## WRITTEN INSTRUCTION 1
In the earnings call transcript, what range does the Chief Credit Officer expect for the SBA gain on sale?

## SELECTED EXTRACT

The interest rate for the loans -- I can provide that off-line.
- Analyst
Okay.
- COO
And the question you had, yes, we do have the increase in larger loans.
We have steady increase we see after we become BBCN.
- Analyst
Okay.
And could you provide any outlook on the margin going into the fourth quarter and early 2014, if you continue to compete on the loan pricing?
Are there expectations that the margins will continue to come down a bit?
- CFO
Yes.
This is Doug.
We saw a very almost flat core margin this quarter.
I think we're still slowly declining on the loan yield.
So I would expect maybe, if I took a midpoint of the range, 3 or 4 basis points decline in loan yield next quarter.
Just because the loans -- whether we're competing or not, the market rate for new loans is still a little bit lower than what was rolling off every quarter.
But that decline is definitely slowed in the last few quarters.
So I'd expect it to be a fairly moderate pace in the fourth quarter.
- Analyst
And just one more question if I could, Kevin, you talked about expanding into some new products.
Is that through acquisitions?
Team hires?
How do you think you're going to get into those new areas?
- Chairman, President & CEO
Well, it could be either.
We may build infrastructure from the ground, or we could acquire an existing entity.
But that varies from the service or product item.
And that's the guidance that I can give at this point.
- Analyst
Okay.
Thank you.
Operator
Gary Tenner, D.A. Davidson.
- Analyst
I have two questions.
First on the core margin staying flat at 3.86%, Doug, was there any benefit from interest recoveries this quarter on interest that had previously been charged off, that was maybe larger than the second quarter?
- CFO
I'm sorry.
I'm not sure I caught all of that, but basically no, there was nothing very unusual in the quarter at all.
It was fairly normal activity.
- Analyst
Okay.
And then just secondly in terms of the SBA loan sales with the premiums a bit lower, you obviously still sold a fair amount here in the third quarter, but if the premiums are in that 9% to 10% range, does that change your thought process on selling those into the secondary market?
How do you look at that?
- Chief Credit Officer
Yes, Gary, this is Jason.
In the last call, we guided there was a correctional stage in the SBA premium market.
And on average, there has been about 20% correction.
This is the norm, given our 20 years plus of operations in the SBA lending.
This is a normal market.
So due to the steepening curve that has occurred in May through June, we saw a correctional stage of the premium market, so we expect to see 9% to 10% range on the SBA gain on sale.
- CFO
To the extent your question is whether it changes our view on whether we're going to sell, I would say at this point, no.
I always caution that we reevaluate that every quarter based on every factor, and returns, markets, our liquidity, our capital position.
But at this point, it has not changed our position on whether we would sell.
- Analyst
Okay.
And is the liquidity in loan-deposit ratio the number one trigger for whether or not you sell anything in the given quarter right now, or is it anything else?
- CFO
From our current position it's probably higher than capital, because we have such strong capital position.
But we have to look at every factor every quarter.
But it's still a fairly healthy return, it's a very nice ROE when we sell.
As Jason says, we think it's a normal market.
I think as Kyu's numbers indicated, we are still doing well in terms of generating assets for our balance sheet.
So it still net makes sense to sell, I think.
- Analyst
Okay.
Thank you.

## DATA TO PROCESS
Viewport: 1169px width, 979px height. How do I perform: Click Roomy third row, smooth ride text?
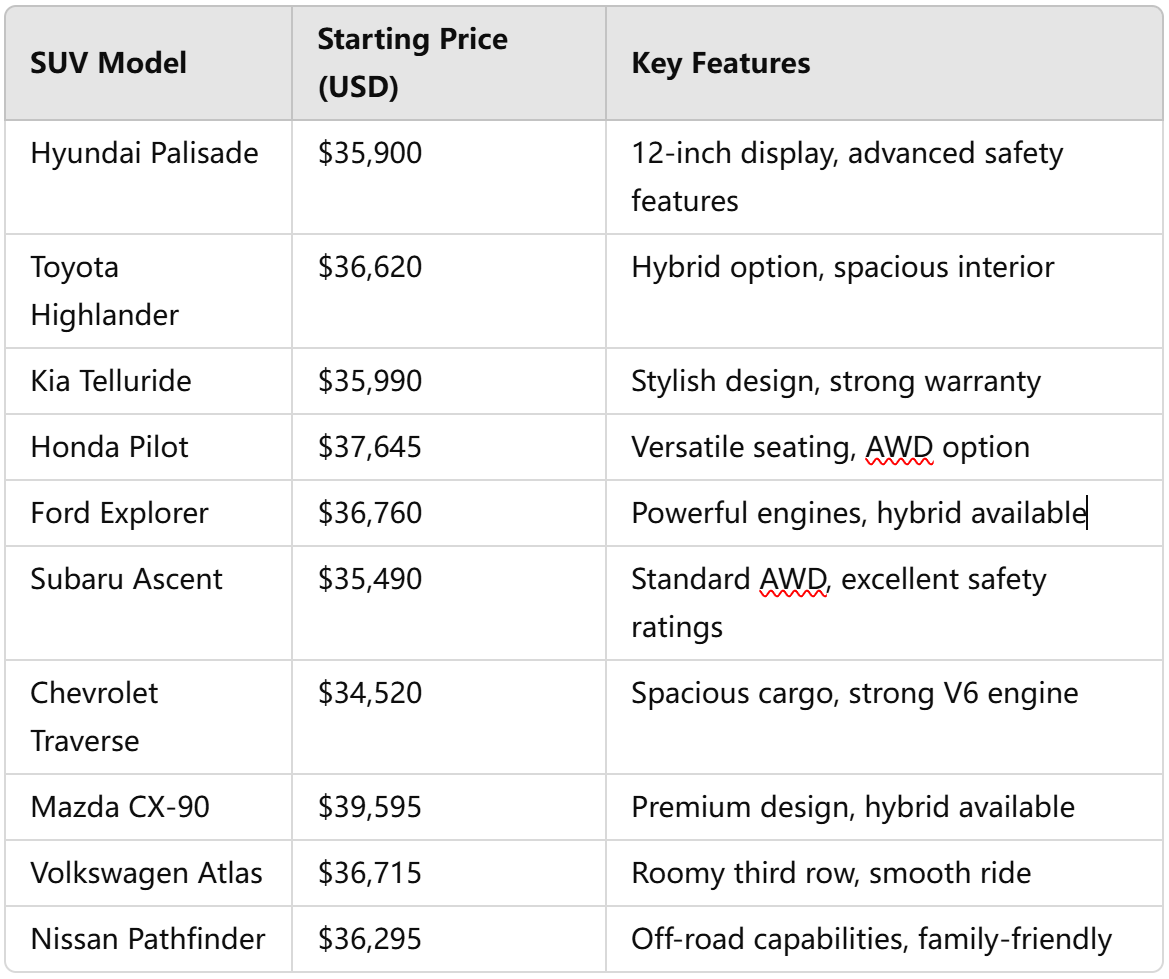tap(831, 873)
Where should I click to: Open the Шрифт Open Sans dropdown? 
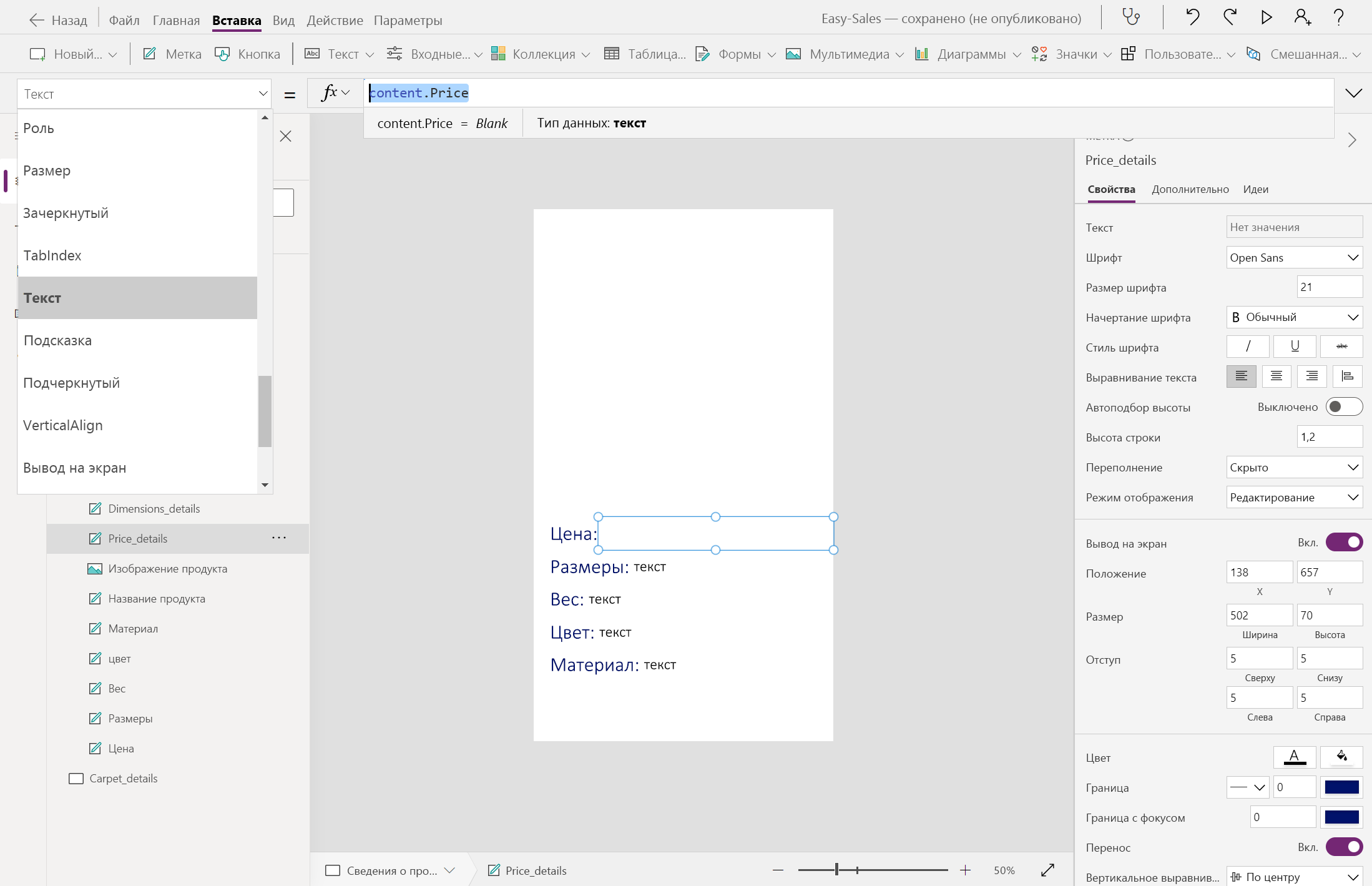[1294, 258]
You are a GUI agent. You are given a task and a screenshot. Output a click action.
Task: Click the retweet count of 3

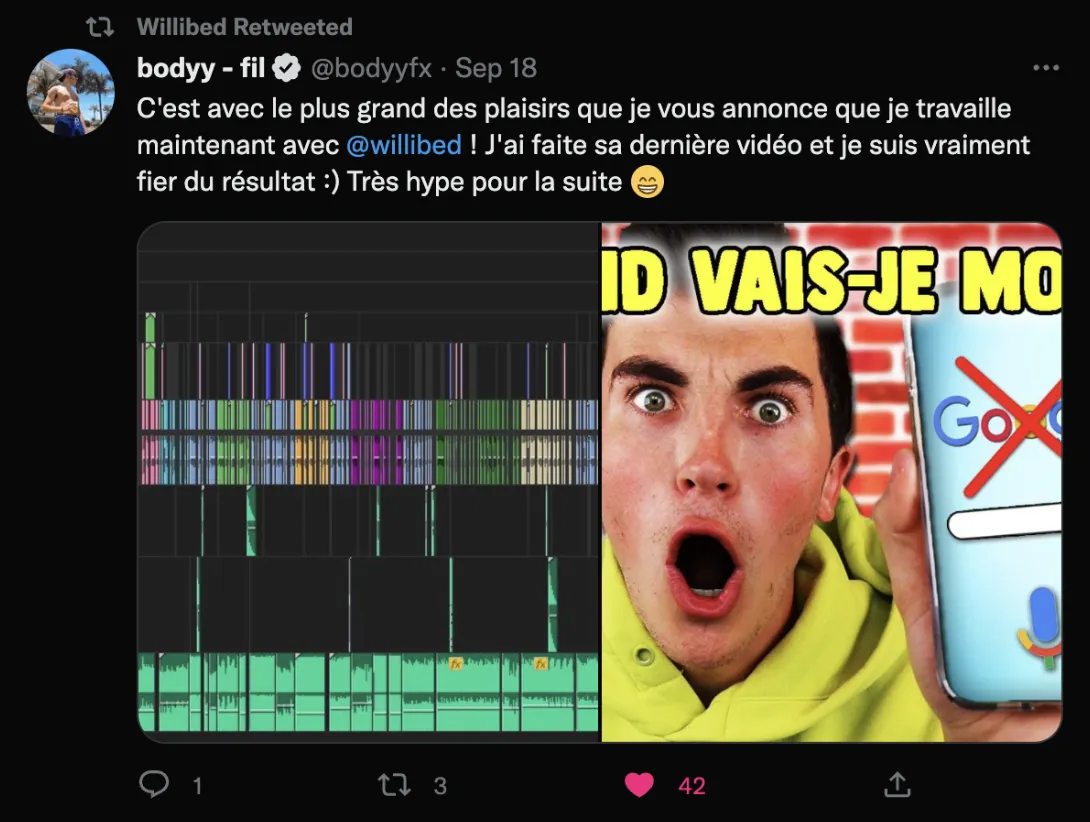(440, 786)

---

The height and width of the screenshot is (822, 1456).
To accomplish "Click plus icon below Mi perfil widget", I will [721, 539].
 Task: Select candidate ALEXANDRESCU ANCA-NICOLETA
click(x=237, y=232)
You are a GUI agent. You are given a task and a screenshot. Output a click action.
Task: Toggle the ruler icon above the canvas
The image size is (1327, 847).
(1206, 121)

## WRITTEN INSTRUCTION 2
In the records, change "ruler" to "grid" in the lines from the one with "Task: Select candidate" up to and including the one with "(1206, 121)", leaving everything else unchanged. Give only those lines.

## EXERCISE SOLUTION 1
9% to 10%

## EXERCISE SOLUTION 2
 Task: Select candidate ALEXANDRESCU ANCA-NICOLETA
click(x=237, y=232)
You are a GUI agent. You are given a task and a screenshot. Output a click action.
Task: Toggle the grid icon above the canvas
The image size is (1327, 847).
(1206, 121)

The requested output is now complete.